--- begin Available records ---
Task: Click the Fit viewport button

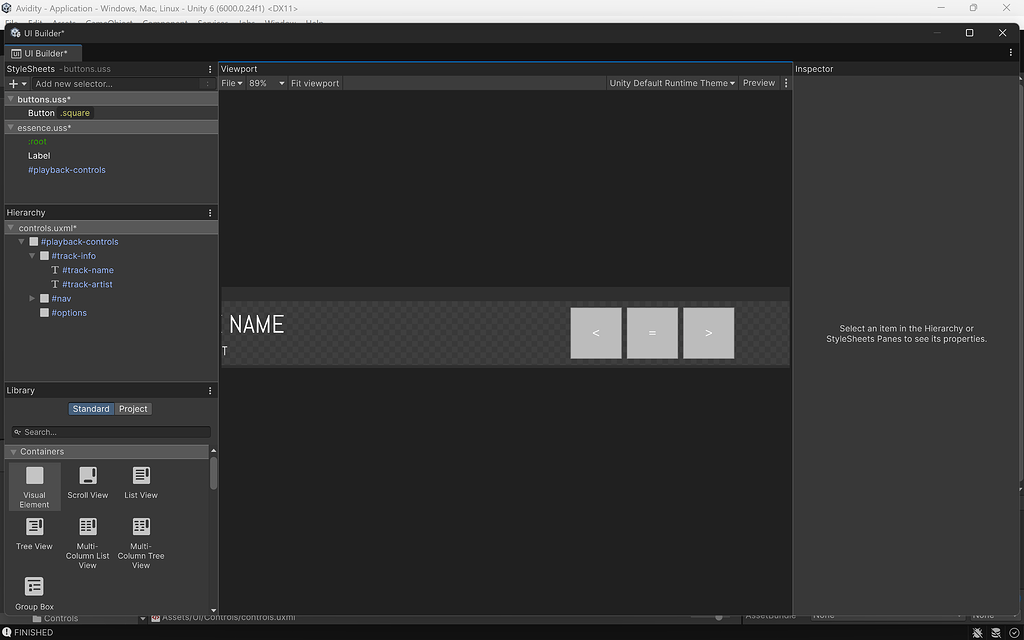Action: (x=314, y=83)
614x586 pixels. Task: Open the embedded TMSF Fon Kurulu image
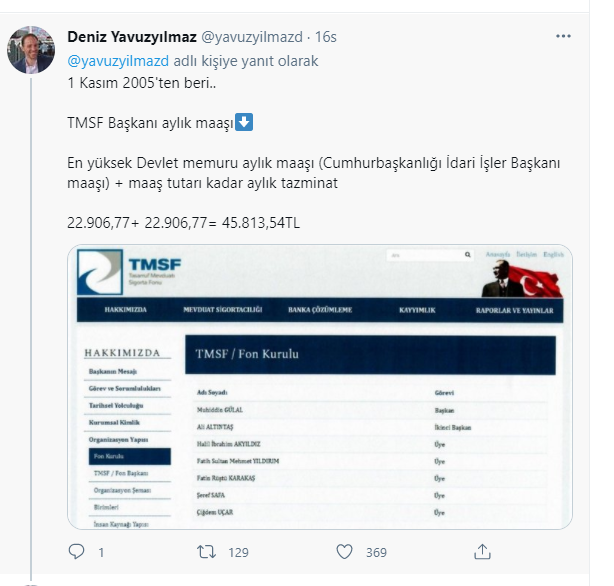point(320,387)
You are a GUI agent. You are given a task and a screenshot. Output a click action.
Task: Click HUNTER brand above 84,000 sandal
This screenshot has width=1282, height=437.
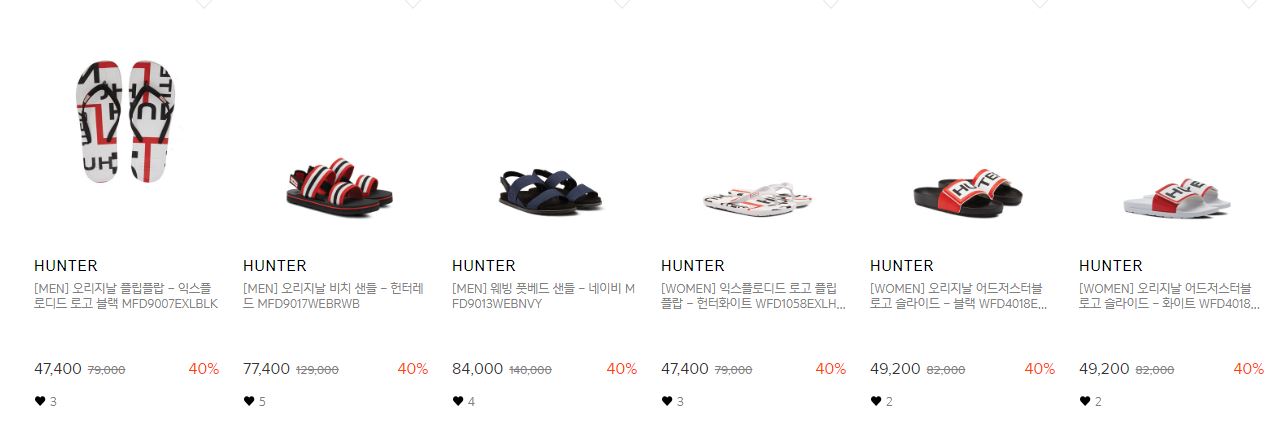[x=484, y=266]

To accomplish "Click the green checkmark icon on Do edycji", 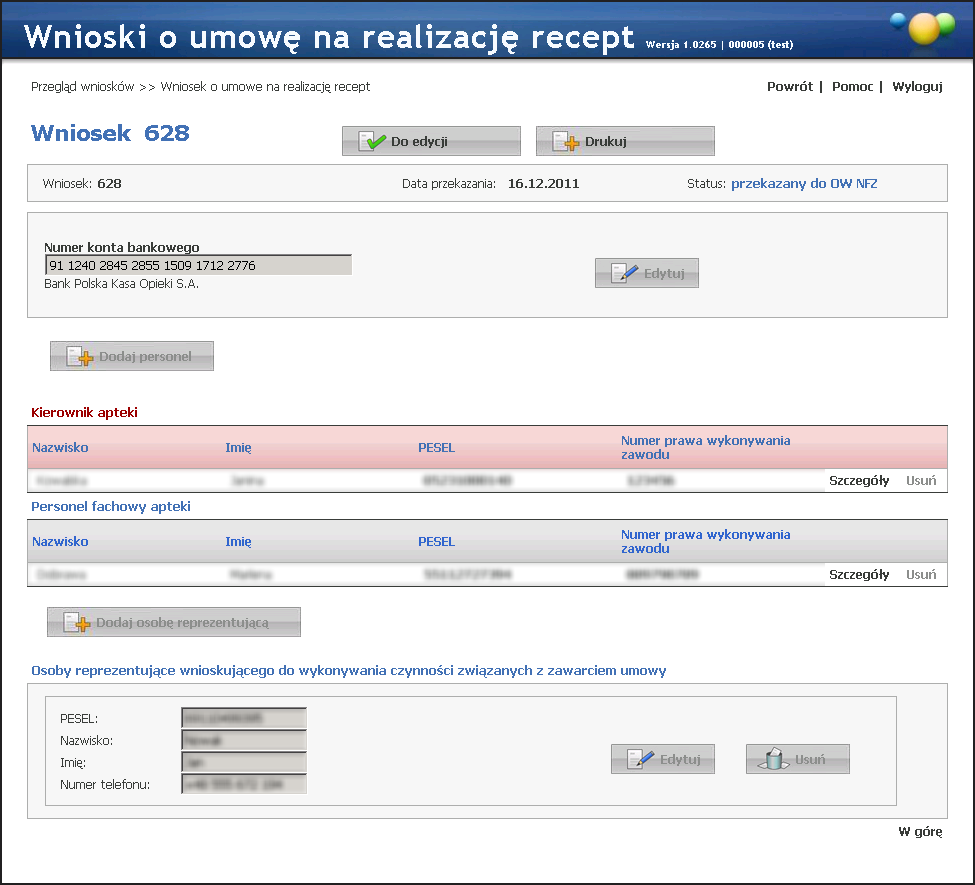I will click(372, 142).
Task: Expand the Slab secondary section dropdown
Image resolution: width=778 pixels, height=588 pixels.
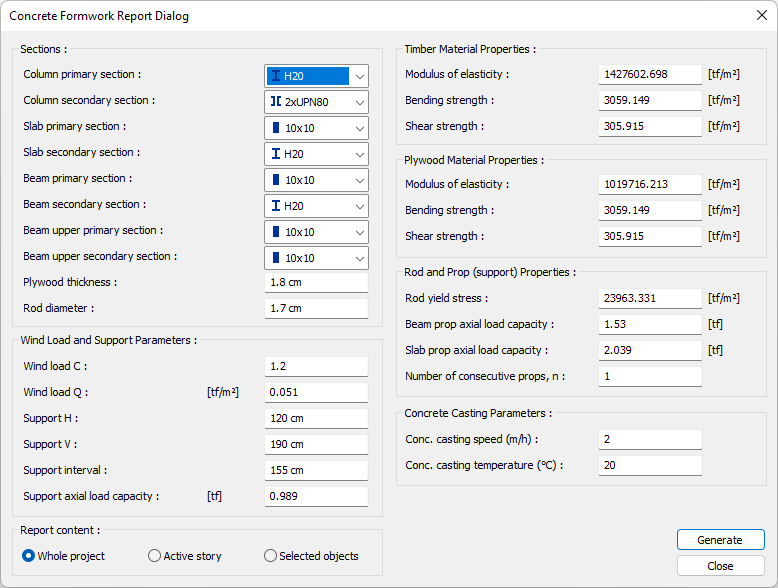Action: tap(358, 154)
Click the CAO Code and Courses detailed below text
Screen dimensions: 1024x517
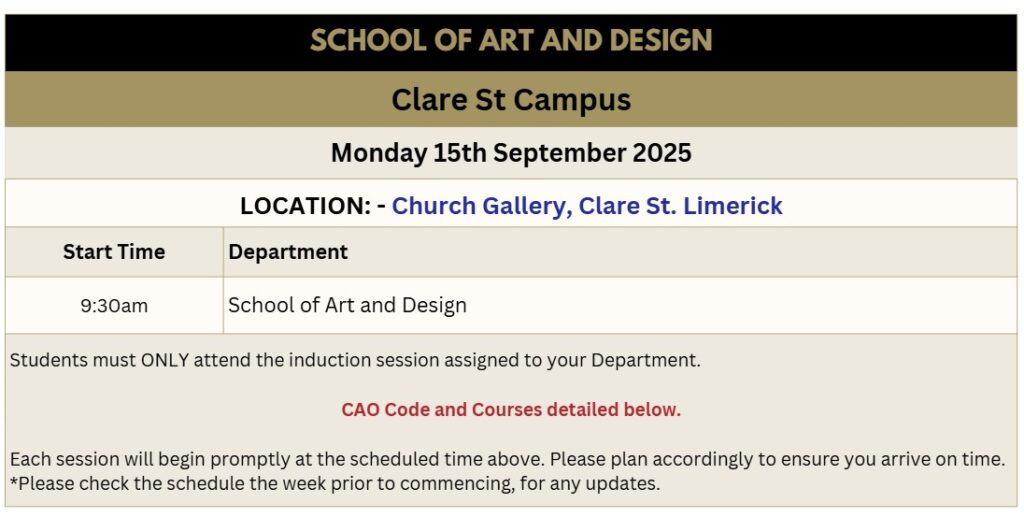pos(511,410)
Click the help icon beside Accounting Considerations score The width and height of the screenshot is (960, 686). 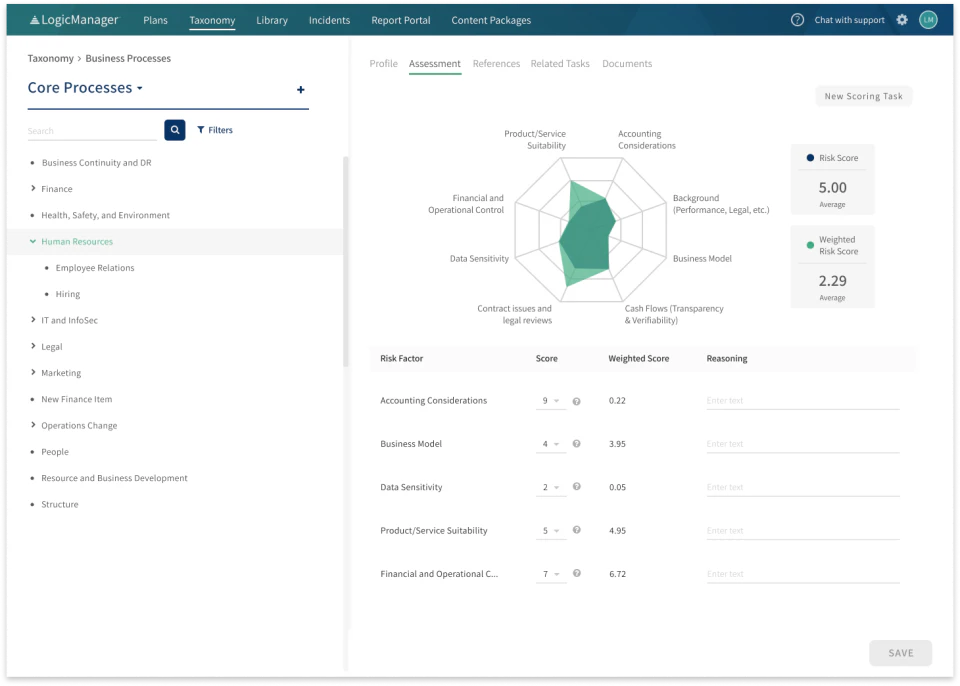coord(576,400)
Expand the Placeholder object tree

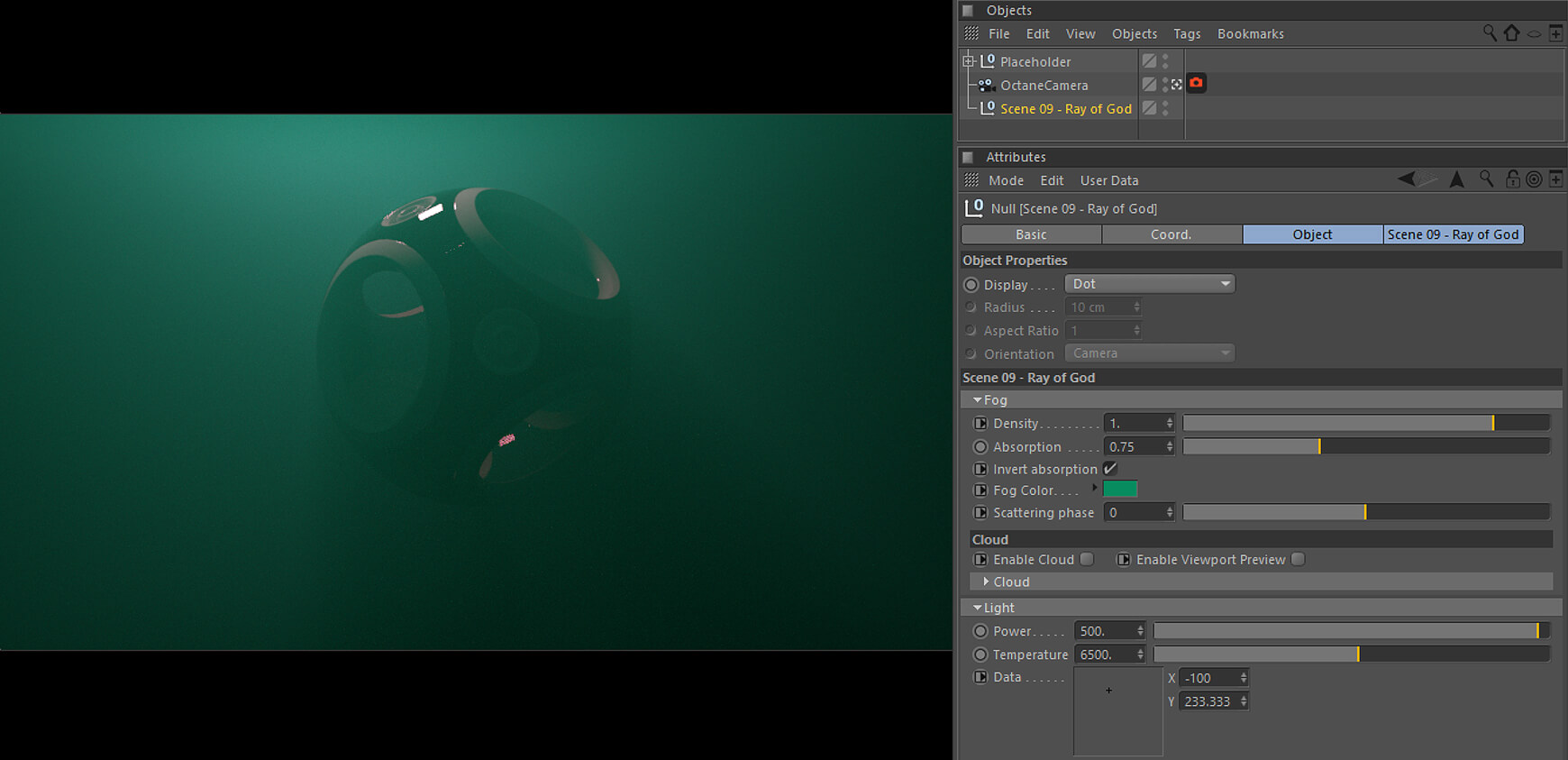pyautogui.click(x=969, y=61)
--- end Available records ---
# Aim:
Retype everything from the start of the entries down through the line containing "point(320,387)", including both ends, and leave the pictures out.

# Reply:
Task: Click the Fit viewport button

Action: (x=314, y=83)
614x586 pixels. Task: Open the embedded TMSF Fon Kurulu image
point(320,387)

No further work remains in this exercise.